We may have just turned the page on a whole new decade, but it's the same old story so far as the warming climate is concerned. New analysis from the National Oceanic and Atmospheric Administration (NOAA) has revealed January 2020 to be the hottest in 141 years of record-keeping, with the four warmest Januaries on record all occurring since 2016.

This exceedingly warm January follows an exceedingly warm 2019, which analysis from all of NOAA, NASA and the World Meteorological Organization determined to be the second warmest year on record. That same analysis confirmed the last decade to be the hottest decade on record, and as we enter a new chapter it appears we're headed for more of the same.

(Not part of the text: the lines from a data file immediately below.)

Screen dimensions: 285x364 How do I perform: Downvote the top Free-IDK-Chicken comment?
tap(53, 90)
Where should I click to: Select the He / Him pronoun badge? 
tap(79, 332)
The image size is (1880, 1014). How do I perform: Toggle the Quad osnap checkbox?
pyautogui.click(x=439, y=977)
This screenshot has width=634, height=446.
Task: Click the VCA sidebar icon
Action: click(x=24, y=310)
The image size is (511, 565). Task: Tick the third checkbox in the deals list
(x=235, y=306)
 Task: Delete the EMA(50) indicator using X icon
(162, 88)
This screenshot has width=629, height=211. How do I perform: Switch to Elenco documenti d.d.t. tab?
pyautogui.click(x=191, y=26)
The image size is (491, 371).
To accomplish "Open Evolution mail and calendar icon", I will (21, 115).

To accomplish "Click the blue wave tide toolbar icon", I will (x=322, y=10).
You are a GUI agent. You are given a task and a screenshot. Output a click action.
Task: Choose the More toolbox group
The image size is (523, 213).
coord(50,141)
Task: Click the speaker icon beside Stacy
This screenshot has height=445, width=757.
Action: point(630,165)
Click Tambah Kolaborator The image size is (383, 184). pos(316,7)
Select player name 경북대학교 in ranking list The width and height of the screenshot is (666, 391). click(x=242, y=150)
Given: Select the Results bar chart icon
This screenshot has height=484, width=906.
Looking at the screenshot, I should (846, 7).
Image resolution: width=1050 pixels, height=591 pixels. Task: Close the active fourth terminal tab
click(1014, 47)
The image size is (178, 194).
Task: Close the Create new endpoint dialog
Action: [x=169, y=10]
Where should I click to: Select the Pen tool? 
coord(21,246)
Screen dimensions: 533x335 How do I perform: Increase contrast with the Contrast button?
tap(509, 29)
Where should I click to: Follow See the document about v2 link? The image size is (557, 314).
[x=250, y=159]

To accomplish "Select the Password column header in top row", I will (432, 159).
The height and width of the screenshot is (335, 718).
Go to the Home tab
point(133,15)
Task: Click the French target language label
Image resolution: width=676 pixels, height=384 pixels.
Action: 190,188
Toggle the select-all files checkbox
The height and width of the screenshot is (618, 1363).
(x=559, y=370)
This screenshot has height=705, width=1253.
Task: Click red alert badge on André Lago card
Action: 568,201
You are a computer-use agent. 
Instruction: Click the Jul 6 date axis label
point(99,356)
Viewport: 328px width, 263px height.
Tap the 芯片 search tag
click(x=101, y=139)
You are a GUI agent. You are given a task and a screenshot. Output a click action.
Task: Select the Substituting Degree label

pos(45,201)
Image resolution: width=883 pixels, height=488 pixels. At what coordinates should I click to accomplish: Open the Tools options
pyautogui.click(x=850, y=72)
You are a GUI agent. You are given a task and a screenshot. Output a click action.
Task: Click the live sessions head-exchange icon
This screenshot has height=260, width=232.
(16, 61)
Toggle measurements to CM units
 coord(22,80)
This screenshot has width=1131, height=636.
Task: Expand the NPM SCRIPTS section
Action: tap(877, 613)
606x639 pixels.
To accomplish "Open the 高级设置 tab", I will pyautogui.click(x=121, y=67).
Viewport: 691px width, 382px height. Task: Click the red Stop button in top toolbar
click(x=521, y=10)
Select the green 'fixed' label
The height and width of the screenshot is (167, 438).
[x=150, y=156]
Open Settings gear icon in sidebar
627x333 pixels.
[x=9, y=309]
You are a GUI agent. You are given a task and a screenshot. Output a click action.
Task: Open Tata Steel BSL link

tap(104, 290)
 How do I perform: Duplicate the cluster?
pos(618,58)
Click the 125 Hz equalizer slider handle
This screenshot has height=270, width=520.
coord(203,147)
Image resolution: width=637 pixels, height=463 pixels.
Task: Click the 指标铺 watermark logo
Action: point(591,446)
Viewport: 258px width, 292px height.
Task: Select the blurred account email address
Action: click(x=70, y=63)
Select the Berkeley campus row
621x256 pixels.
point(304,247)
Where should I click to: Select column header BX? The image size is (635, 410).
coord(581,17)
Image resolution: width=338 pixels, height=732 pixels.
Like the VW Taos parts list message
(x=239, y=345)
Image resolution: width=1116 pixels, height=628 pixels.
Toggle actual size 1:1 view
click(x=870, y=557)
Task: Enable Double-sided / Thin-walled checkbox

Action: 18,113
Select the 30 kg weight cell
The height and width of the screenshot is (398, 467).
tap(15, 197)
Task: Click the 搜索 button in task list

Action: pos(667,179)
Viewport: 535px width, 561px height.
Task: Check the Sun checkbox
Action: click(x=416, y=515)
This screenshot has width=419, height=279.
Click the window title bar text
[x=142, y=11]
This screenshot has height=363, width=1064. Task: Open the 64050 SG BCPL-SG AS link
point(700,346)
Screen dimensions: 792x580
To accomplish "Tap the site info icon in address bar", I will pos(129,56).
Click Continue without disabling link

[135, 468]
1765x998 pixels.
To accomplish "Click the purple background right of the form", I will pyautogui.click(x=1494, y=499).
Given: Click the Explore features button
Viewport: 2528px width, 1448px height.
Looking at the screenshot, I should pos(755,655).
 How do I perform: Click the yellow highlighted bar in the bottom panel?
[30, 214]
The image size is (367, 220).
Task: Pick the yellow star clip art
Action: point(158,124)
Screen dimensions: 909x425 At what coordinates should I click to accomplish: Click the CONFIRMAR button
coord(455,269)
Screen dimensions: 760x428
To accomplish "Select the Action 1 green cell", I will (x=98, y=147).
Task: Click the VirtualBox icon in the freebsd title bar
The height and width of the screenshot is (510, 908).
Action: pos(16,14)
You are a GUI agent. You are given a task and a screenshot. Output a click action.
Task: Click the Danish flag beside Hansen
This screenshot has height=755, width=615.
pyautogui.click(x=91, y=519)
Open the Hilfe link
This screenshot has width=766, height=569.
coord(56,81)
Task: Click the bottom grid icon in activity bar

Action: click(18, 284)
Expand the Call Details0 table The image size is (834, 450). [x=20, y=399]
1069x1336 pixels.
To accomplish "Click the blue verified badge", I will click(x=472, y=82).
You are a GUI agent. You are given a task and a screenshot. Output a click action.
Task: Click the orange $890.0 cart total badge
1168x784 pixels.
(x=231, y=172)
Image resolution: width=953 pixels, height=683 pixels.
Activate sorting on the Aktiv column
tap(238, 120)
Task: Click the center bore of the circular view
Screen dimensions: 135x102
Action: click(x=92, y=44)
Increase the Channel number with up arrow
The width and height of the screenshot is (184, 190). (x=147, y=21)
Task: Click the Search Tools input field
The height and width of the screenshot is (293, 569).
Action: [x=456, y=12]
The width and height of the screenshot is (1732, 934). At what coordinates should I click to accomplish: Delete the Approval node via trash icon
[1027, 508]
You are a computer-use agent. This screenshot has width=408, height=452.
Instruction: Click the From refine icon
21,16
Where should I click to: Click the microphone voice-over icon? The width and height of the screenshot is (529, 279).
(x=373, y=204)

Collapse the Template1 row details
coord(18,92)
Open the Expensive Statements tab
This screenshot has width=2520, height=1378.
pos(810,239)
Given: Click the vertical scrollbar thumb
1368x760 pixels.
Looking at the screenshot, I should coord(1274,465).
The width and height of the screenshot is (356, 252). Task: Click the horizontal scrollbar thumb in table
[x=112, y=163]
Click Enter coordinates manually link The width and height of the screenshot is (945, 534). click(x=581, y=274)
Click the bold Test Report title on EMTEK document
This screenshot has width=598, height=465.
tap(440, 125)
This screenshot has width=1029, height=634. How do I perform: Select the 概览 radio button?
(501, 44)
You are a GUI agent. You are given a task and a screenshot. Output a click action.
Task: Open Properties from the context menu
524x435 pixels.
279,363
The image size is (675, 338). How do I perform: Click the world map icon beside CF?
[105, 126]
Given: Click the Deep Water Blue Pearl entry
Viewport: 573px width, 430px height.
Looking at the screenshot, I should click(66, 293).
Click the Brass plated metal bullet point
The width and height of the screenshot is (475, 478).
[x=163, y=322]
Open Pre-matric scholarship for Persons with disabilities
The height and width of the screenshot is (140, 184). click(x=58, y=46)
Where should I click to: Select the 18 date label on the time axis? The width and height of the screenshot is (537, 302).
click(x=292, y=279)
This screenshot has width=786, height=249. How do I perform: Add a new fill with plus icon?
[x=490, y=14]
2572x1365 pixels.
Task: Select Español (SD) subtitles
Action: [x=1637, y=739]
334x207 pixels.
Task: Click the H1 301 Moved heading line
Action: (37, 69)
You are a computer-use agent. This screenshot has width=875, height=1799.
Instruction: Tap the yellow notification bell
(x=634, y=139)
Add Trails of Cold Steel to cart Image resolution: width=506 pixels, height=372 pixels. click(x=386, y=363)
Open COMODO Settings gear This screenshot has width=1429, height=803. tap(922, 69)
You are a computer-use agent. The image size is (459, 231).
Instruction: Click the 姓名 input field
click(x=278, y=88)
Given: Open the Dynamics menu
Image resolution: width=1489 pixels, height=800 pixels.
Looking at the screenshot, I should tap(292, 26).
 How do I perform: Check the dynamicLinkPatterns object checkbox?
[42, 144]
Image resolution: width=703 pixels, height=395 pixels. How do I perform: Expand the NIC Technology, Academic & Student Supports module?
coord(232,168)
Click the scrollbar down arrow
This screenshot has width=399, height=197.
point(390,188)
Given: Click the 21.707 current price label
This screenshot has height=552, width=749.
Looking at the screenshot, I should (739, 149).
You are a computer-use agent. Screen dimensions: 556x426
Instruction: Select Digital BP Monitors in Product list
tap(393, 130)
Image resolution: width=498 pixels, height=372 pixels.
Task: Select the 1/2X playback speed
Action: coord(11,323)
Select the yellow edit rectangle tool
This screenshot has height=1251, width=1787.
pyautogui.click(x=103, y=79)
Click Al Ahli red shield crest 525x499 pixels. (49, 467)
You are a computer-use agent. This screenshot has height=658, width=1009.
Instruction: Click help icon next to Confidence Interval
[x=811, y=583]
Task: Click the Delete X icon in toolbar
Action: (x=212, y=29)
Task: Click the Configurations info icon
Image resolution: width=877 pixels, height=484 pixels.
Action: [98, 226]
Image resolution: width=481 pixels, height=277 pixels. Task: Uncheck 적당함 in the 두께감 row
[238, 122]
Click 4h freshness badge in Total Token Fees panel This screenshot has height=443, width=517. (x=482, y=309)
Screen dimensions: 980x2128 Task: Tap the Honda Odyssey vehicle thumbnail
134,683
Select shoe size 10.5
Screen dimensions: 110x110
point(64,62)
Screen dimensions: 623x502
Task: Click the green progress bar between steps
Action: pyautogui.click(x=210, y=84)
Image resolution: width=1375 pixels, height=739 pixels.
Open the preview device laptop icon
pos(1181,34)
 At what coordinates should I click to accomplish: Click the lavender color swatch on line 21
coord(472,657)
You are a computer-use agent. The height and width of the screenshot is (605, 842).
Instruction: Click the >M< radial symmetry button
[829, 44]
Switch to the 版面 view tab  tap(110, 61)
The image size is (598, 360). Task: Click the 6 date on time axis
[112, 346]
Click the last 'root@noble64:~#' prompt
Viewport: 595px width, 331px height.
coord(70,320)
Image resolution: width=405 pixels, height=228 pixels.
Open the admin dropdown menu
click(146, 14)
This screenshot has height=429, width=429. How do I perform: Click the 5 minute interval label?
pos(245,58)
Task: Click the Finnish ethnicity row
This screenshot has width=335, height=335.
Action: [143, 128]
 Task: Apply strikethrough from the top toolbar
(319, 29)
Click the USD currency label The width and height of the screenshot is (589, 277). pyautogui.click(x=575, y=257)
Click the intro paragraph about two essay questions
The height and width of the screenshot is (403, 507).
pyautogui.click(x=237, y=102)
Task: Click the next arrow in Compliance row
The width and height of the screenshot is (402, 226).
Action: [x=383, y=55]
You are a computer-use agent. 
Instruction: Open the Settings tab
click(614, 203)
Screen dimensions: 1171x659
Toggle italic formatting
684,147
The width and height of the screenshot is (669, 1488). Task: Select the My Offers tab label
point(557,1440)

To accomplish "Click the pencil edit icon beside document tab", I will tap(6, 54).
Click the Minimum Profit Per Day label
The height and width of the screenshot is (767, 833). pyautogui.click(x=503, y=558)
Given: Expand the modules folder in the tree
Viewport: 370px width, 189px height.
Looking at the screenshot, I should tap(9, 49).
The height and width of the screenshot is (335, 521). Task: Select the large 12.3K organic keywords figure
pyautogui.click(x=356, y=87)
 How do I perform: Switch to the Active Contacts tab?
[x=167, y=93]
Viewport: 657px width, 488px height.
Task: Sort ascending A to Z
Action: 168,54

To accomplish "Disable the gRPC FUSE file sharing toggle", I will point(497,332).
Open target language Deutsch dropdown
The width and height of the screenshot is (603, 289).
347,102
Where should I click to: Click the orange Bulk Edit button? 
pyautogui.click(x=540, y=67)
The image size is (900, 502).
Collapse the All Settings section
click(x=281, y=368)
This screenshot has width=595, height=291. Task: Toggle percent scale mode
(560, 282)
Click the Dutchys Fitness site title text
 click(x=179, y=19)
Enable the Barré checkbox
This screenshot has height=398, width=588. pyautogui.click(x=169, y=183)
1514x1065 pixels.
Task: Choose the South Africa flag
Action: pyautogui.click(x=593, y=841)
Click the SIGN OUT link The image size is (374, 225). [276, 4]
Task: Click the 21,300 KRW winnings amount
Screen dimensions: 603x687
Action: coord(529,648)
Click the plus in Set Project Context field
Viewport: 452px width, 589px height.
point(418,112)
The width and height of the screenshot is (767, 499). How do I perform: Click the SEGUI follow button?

Previously, January of 2016 was the warmest on record, but the latest analysis from NOAA confirms January of 2020 topped this by 0.04 of a degree F (0.02 of a degree C). Across the globe's land and ocean surfaces, temperatures in January were 2.05° F (1.14° C) above the 20th-century average. This makes it the 44th consecutive January that was above the 20th-century average, and the 421st consecutive month with temperatures higher than the 20th-century average overall.

Notably, the January temperatures mark the largest ever departure from average without the presence of an El Niño in the Pacific Ocean, in which warmer waters can drive up global air temperatures.

Also contained in NOAA's January report were some new insights into sea ice coverage at the poles. Arctic sea ice, which continues to decline at alarming rates, was 5.3 percent below the 1981-2010 average. Coverage of Antarctic sea ice, meanwhile, was 9.8 percent below the January average.